The "Rest API" is an HTTP API, while the "Java API" is (as you would expect) a Java API.
There are two flavors of HTTP API's ... those that are OSLC-based, and those that are not.
The OSLC-based HTTP API's have the advantage that you can use them to talk to a wider range of servers (any server that supports OSLC).
The advantage of the Java API's are that they cover the full product functionality, but some of the Java API's are not public, which means that there is a higher risk that they may change in a subsequent release.

So the general guidance would be use the OSLC-based HTTP API's when you can, but if the functionality you need is not available there, then use the non-OSLC-based HTTP API's when you want to use HTTP, and use the Java APIs when you want to use Java.

Clement Liu selected this answer as the correct answer

Clement Liu commented Aug 19 '13, 1:52 p.m.

Thank you. Can you explain a little bit about the non-OSLC-based HTTP API? I thought RTC only provides the OSLC-based HTTP API and Java API. Were you actually referring to the REST API? 

Geoffrey Clemm commented Aug 19 '13, 4:40 p.m.

There are RTC HTTP APIs that are not defined by OSLC.  For example, all of the RTC SCM APIs used by the RTC web client fall in this category, because there is not yet an approved OSLC API for the SCM domain.

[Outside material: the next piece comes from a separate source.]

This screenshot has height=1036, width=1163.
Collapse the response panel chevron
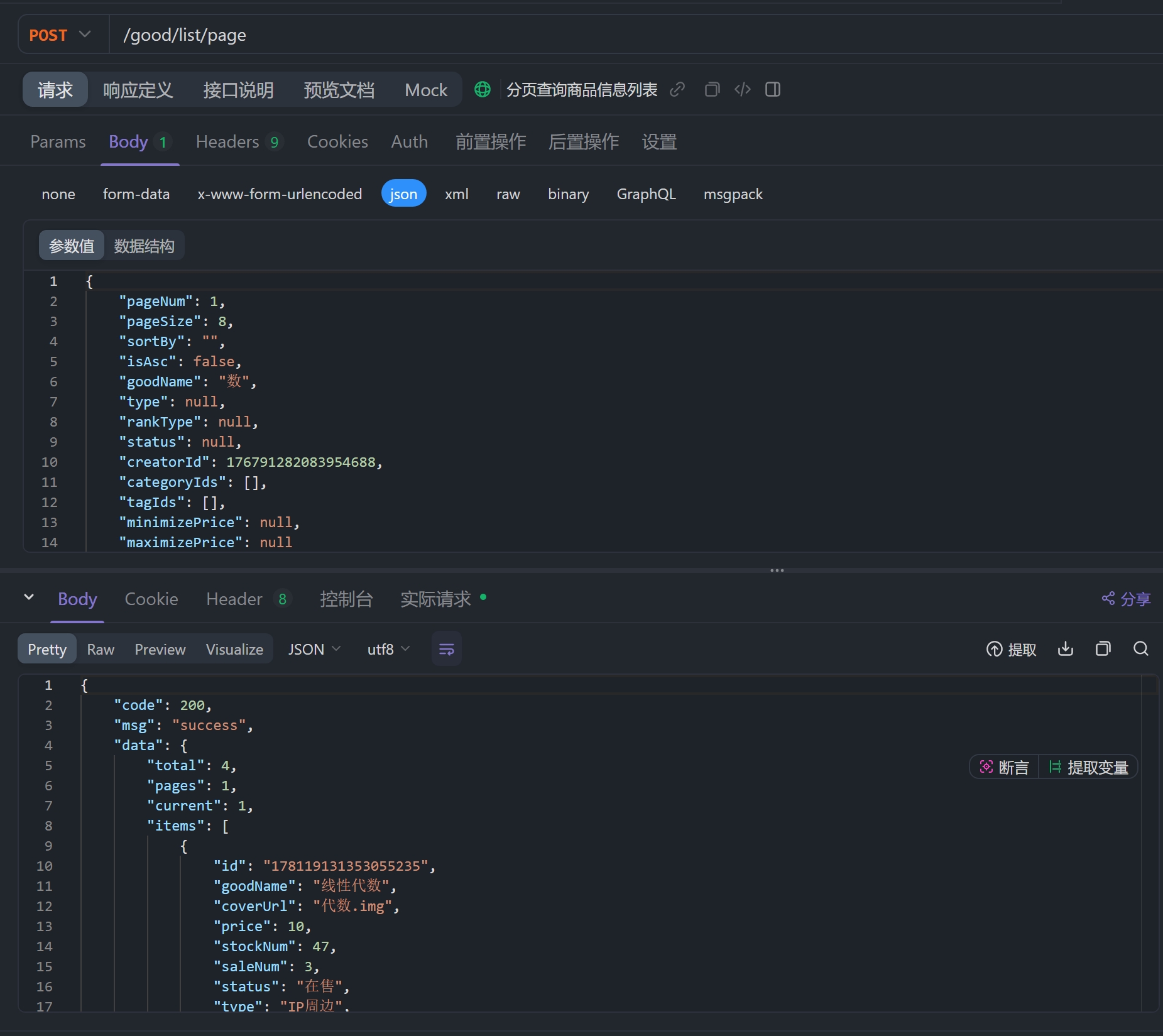click(29, 597)
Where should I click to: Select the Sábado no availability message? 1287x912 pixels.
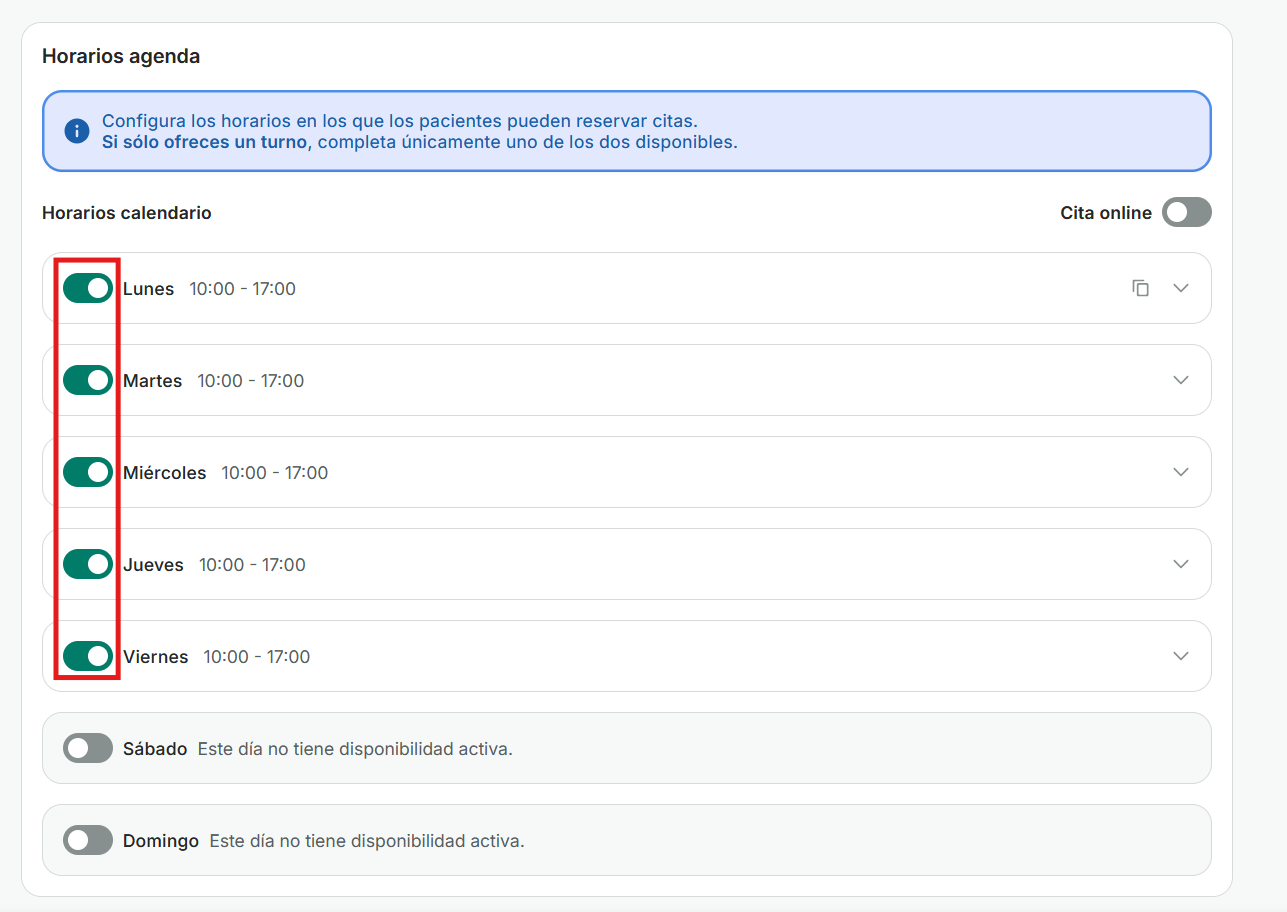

Note: I personally am not a fan of the term "REST API".   It originally was a well defined term (as originally defined by Roy Fielding in his dissertation: ... I encourage everyone to read that chapter before using the term "REST" :-), but has since then has become more of a label that anyone feels free to use to say that their protocol is "good".   On the other hand, the terms "Java API", "HTTP API", and "OSLC API" are well defined, so I personally stick to those terms.  

Clement Liu commented Aug 19 '13, 4:50 p.m.

Thank you, Sir!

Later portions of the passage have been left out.